It's ready! However you would have to add this to the app configuration yaml file and to the service registry to
actually make it work inside your app.

.. code-block:: python

  # somewhere in your code

  from kaiju_tools.app import SERVICE_CLASS_REGISTRY

  SERVICE_CLASS_REGISTRY.register(MyService)

In your app config file:

.. code-block:: yaml

  services:
    cls: MyService

A working instance of :py:class:`~kaiju_db.services.DatabaseService` is also required to actually run db queries.

Blacklisting columns
____________________

You can blacklist or whitelist columns available for selection or update. For example you have to be sure that password
hashes can't be selected or updated in the customers table. Simply add this to your service.

.. code-block:: python

  class MyCustomerService(SQLService, PublicInterface):
    table = customers
    select_columns_blacklist = {'hash'}   # you can exclude some of the columns from the output
    update_columns_blacklist = {'hash'}  # you can disable updates on certain columns as well

Input normalization
___________________

You can use :py:func:`~kaiju_db.services.SQLService.prepare_insert_data` and
:py:func:`~kaiju_db.services.SQLService.prepare_update_data` hooks to modify inserted or updated rows before
execution.
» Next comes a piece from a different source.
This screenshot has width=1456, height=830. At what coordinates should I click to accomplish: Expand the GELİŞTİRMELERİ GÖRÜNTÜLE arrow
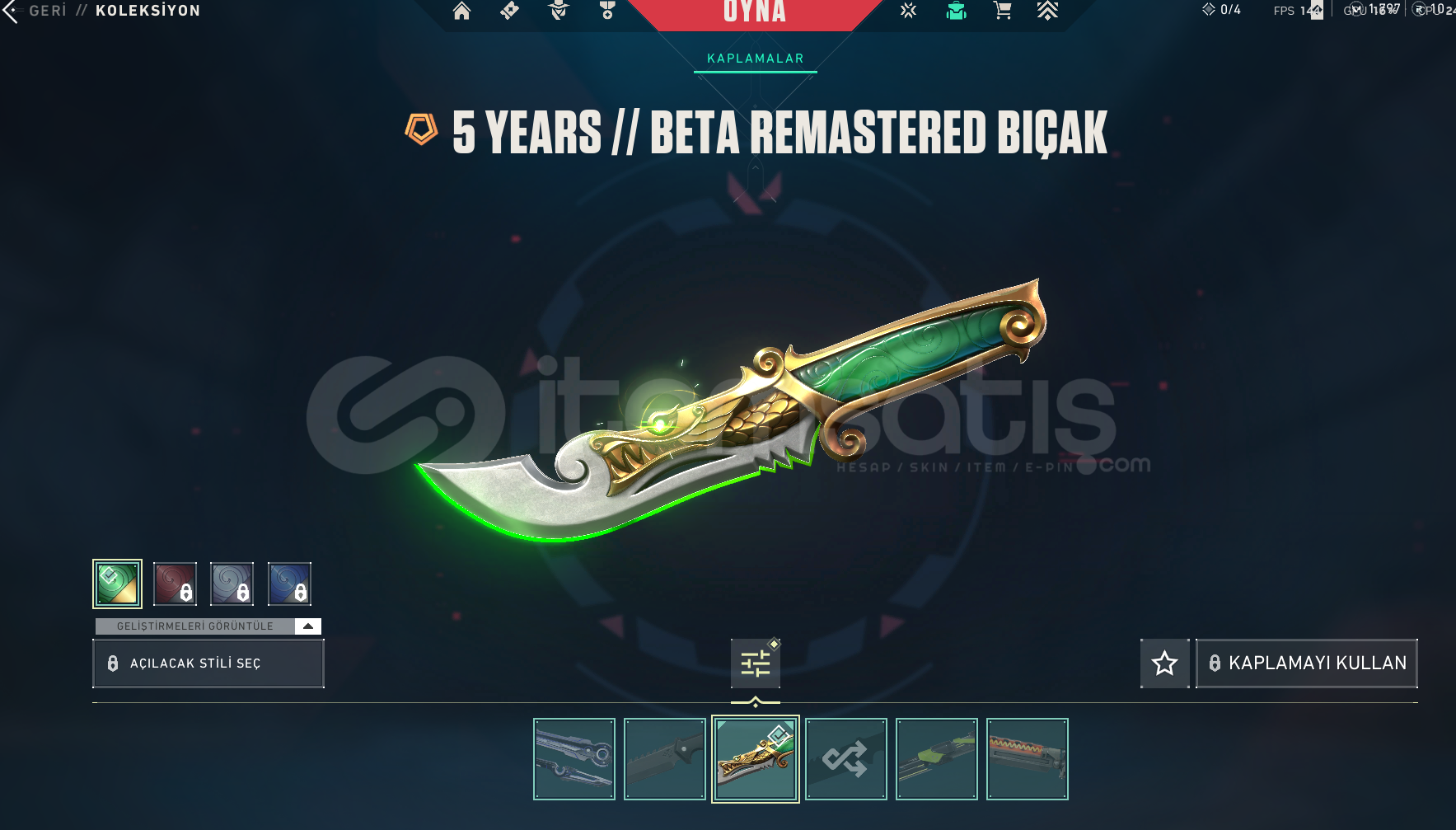pyautogui.click(x=308, y=626)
It can be used, for example, to validate some complex values, insert a user or session identifier etc.

.. code-block:: python

  def prepare_insert_data(self, data: dict) -> dict:
    session = self.get_session()
    if session is not None:
      data['user_id'] = session.user_id
    return data

Permission hooks
________________

The service provides conditional hooks to modify conditions of the standard methods:
:py:func:`~kaiju_db.services.SQLService.get_condition_hook`, :py:func:`~kaiju_db.services.SQLService.insert_condition_hook`,
:py:func:`~kaiju_db.services.SQLService.update_condition_hook`, :py:func:`~kaiju_db.services.SQLService.delete_condition_hook`.
These hooks can be used to pre-filter data, impose permissions etc.

.. code-block:: python

  def get_condition_hook(self, sql):
    """Get only rows visible to the current user."""
    session = self.get_session()
    if session is not None:
      sql = sql.where(self.table.c.owner == session.user_id)
    return sql

Migrations
----------

This package provides a simple migration tool :py:class:`~kaiju_db.services.DatabaseMigrationService` which can
execute migrations manually specified by a developer.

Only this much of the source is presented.